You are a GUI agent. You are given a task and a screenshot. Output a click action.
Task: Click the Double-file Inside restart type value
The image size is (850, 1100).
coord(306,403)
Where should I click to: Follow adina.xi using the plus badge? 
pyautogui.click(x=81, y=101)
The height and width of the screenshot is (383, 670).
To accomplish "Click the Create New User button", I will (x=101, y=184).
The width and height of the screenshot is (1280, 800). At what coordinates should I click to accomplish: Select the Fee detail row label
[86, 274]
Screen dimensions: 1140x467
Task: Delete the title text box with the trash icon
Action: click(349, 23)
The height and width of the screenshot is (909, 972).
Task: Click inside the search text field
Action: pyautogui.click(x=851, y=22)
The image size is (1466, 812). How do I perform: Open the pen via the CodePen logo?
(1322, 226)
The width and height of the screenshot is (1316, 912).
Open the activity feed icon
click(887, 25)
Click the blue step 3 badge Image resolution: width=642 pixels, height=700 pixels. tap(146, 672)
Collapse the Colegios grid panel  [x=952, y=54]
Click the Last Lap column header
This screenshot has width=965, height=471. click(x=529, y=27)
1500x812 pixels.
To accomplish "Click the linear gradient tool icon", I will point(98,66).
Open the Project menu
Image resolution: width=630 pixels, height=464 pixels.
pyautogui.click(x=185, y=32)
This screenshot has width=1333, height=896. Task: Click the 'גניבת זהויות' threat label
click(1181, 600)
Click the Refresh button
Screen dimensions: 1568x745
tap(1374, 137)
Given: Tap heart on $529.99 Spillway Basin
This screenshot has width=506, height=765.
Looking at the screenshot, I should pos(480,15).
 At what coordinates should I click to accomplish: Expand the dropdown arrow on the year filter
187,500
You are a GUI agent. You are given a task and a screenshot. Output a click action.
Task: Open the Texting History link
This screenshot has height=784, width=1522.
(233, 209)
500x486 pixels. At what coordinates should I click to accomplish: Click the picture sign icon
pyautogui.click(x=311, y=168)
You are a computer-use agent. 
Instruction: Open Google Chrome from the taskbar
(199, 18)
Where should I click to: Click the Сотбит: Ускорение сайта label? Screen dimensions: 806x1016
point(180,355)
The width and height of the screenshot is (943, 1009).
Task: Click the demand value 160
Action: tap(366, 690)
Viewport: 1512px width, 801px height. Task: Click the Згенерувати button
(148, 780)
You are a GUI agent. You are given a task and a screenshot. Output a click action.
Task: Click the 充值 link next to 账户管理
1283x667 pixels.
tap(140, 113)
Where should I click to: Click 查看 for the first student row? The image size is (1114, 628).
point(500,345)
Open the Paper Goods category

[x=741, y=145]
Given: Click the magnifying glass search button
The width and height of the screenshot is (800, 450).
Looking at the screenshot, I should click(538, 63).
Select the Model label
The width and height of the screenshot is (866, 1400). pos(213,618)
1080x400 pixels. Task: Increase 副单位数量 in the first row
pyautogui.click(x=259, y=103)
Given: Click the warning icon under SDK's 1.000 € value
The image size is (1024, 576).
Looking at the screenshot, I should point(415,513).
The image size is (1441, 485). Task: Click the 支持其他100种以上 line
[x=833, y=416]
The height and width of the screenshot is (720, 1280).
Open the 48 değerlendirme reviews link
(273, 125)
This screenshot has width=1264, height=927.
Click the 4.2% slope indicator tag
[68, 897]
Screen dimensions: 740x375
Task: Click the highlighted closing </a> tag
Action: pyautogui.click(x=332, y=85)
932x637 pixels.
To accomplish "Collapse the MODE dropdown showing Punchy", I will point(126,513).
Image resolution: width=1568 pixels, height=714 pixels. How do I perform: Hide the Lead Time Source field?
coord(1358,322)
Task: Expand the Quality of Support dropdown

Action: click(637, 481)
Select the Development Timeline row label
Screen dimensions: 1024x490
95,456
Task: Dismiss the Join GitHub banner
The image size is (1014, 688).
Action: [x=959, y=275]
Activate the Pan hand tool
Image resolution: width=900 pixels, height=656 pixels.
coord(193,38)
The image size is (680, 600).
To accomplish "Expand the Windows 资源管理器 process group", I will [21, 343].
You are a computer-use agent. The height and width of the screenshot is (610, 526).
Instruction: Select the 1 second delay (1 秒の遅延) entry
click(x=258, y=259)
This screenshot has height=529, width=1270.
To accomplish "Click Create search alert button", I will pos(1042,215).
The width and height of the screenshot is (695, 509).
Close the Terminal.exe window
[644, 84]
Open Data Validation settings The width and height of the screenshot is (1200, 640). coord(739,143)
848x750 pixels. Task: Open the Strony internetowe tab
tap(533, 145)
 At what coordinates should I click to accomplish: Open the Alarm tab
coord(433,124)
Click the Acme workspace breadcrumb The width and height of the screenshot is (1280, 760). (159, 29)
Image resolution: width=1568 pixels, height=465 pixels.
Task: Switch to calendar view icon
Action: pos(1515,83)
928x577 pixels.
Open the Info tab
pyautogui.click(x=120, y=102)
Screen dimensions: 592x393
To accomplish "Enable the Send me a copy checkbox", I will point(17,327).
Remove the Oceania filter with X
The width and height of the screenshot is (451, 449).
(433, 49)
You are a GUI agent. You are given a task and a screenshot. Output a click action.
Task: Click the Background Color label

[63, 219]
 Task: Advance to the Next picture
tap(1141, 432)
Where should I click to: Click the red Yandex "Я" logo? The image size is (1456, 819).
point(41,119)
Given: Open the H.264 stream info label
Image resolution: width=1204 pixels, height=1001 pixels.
-.-.-
§ **Problem to work on**: Return every line from the entries that holds the string "will".

§ **The completed task**:
To accomplish "Click the Create New User button", I will (x=101, y=184).
To accomplish "Click the linear gradient tool icon", I will point(98,66).
To accomplish "Collapse the MODE dropdown showing Punchy", I will point(126,513).
To accomplish "Expand the Windows 资源管理器 process group", I will [21, 343].
To accomplish "Click Create search alert button", I will pos(1042,215).
To accomplish "Enable the Send me a copy checkbox", I will point(17,327).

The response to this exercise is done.